Stored items from a collection:
☆ ☆ ☆
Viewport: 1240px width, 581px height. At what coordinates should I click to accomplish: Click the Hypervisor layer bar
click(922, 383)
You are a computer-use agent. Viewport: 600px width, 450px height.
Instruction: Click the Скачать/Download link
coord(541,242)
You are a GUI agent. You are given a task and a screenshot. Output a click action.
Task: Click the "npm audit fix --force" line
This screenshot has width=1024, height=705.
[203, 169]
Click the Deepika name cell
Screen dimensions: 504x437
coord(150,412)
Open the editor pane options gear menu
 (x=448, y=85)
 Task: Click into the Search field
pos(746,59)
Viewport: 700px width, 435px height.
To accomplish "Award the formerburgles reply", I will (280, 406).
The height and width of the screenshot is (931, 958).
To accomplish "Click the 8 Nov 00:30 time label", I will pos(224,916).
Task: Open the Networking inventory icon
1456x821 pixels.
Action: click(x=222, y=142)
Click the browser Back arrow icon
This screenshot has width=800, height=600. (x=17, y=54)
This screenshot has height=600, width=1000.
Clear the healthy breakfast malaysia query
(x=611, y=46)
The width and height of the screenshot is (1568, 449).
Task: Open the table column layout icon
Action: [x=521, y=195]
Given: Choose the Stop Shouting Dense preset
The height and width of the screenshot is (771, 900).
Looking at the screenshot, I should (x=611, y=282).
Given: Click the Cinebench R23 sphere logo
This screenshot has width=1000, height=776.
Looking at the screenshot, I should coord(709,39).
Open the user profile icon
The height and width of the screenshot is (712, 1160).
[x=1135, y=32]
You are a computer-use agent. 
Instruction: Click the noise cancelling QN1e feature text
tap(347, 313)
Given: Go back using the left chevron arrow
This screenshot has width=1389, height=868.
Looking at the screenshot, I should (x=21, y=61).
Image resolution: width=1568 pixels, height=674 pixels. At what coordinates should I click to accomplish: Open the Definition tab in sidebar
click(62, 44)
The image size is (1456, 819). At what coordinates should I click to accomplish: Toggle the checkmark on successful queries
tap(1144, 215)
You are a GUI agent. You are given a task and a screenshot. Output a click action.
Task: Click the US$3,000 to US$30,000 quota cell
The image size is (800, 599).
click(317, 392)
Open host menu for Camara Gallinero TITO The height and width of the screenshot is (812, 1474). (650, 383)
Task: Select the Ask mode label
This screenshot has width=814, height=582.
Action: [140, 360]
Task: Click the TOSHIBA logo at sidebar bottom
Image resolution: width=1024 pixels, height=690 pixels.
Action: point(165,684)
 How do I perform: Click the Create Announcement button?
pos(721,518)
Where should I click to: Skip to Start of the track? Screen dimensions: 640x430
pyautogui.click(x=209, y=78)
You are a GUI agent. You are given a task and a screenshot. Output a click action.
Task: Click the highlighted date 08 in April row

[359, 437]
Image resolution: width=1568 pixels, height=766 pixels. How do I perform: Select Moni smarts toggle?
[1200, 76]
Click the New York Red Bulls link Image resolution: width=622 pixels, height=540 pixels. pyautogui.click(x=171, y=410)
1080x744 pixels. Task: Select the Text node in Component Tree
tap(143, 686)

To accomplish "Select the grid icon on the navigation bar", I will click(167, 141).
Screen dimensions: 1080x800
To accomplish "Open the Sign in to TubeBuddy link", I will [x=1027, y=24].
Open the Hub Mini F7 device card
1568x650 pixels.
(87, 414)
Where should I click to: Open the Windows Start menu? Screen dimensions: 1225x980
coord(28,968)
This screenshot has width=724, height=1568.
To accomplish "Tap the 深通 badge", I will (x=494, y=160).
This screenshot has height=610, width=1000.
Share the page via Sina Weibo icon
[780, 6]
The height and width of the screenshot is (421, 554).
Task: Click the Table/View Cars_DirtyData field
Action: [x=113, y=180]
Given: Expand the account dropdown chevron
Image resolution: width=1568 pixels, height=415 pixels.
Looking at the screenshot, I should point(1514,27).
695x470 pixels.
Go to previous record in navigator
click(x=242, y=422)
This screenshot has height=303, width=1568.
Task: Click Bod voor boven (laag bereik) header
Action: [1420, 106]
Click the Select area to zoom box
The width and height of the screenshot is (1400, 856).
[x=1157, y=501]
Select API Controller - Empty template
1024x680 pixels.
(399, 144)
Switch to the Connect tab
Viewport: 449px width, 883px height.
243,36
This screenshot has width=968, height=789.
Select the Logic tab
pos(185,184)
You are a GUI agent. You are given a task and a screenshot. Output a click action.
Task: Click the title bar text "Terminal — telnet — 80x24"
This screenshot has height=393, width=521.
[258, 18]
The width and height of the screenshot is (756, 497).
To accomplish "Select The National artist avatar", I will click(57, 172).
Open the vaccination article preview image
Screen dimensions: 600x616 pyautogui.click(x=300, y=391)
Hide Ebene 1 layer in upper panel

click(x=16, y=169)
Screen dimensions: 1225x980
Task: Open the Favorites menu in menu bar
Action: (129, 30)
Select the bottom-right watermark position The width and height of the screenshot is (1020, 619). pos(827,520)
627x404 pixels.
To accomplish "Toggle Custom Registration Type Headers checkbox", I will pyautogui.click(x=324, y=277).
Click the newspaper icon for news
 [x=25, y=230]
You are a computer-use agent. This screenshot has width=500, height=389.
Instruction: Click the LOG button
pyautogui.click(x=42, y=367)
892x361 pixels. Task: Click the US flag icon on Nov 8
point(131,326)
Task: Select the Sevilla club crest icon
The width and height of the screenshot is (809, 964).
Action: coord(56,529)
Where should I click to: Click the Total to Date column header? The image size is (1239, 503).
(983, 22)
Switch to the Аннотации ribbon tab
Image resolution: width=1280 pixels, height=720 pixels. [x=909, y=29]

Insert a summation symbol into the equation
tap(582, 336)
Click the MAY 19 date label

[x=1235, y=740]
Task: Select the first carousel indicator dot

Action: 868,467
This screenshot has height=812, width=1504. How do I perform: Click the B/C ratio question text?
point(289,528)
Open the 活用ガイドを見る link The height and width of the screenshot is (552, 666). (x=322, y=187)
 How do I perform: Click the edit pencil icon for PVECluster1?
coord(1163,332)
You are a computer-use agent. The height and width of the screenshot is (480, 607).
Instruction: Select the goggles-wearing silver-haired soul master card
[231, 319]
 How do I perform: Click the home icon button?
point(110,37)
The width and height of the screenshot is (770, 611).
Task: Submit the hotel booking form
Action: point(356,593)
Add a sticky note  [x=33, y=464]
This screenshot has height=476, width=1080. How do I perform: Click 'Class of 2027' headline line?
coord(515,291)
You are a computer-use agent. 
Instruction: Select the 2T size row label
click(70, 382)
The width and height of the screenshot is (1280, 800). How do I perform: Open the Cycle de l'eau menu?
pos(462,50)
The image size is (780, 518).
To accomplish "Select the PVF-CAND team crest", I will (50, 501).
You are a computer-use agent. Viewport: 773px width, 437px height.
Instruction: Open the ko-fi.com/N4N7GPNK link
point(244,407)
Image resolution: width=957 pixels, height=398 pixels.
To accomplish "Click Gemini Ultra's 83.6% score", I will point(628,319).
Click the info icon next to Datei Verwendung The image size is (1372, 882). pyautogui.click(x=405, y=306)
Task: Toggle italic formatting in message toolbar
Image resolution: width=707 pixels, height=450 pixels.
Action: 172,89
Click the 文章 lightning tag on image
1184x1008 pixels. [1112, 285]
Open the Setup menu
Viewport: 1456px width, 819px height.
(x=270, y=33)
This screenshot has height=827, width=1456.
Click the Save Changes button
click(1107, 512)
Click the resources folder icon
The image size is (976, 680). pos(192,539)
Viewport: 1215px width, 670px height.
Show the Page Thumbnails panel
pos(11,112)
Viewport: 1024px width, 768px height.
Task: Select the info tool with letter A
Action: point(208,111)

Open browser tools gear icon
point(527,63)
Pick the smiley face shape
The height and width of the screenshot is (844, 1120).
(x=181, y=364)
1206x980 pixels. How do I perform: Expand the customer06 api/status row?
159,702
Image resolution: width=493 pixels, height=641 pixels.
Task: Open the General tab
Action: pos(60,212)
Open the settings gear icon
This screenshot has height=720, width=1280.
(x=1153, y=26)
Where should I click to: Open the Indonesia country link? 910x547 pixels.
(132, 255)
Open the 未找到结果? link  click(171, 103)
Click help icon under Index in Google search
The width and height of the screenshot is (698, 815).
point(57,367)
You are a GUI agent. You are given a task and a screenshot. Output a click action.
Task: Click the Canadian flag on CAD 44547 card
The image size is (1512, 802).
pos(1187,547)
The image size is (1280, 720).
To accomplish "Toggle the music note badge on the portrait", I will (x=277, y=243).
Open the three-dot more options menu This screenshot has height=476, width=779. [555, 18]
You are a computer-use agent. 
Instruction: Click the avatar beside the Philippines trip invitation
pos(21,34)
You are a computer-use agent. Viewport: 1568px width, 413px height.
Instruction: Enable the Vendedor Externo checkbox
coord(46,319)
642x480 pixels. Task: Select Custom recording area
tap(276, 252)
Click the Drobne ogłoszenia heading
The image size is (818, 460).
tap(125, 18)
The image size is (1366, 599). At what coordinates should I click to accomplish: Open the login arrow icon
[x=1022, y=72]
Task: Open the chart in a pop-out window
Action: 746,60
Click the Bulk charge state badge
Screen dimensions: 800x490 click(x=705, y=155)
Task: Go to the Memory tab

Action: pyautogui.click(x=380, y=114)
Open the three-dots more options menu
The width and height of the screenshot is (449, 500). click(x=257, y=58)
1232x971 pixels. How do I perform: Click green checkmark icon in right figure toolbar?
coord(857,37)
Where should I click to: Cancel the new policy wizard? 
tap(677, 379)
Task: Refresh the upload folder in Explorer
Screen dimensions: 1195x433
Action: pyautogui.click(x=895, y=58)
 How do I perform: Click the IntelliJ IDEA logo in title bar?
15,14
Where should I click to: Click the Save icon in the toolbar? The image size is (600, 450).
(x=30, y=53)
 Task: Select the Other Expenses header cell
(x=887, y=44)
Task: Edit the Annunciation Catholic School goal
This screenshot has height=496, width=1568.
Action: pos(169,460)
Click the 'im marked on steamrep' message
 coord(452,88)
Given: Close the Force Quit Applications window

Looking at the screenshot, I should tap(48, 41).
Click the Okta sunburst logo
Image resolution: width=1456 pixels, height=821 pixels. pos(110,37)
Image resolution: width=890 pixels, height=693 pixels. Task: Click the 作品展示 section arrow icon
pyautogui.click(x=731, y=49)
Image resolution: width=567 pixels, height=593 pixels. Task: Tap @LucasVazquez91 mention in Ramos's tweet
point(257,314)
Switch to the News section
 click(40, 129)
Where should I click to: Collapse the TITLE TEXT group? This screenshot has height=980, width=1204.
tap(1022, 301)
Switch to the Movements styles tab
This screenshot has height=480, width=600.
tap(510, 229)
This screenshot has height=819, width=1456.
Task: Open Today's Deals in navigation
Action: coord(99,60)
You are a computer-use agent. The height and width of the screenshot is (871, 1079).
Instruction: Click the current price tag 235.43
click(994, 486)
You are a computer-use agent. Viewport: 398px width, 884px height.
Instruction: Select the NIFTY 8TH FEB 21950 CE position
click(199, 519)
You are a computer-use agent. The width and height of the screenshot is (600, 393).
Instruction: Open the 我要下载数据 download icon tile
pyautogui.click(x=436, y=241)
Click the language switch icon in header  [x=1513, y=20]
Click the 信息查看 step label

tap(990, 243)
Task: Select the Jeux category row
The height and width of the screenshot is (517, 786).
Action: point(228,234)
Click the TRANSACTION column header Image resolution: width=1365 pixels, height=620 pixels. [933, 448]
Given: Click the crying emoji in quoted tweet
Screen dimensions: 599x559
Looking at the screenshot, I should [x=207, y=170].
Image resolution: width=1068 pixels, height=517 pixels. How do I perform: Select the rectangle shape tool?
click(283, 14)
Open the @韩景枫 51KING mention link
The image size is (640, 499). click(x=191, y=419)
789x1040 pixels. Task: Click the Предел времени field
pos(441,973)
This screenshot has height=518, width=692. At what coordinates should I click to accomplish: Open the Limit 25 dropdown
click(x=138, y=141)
☆ ☆ ☆
PROBLEM DESCRIPTION ▸
Would you retype the lines above from the one with "Click the New York" down to the one with "This screenshot has height=610, width=1000.", word for word, both ends included and no other lines?

PROBLEM SOLUTION ▸
Click the New York Red Bulls link Image resolution: width=622 pixels, height=540 pixels. pyautogui.click(x=171, y=410)
1080x744 pixels. Task: Select the Text node in Component Tree
tap(143, 686)

To accomplish "Select the grid icon on the navigation bar", I will click(167, 141).
Screen dimensions: 1080x800
To accomplish "Open the Sign in to TubeBuddy link", I will [x=1027, y=24].
Open the Hub Mini F7 device card
1568x650 pixels.
(87, 414)
Where should I click to: Open the Windows Start menu? Screen dimensions: 1225x980
coord(28,968)
This screenshot has width=724, height=1568.
To accomplish "Tap the 深通 badge", I will (x=494, y=160).
This screenshot has height=610, width=1000.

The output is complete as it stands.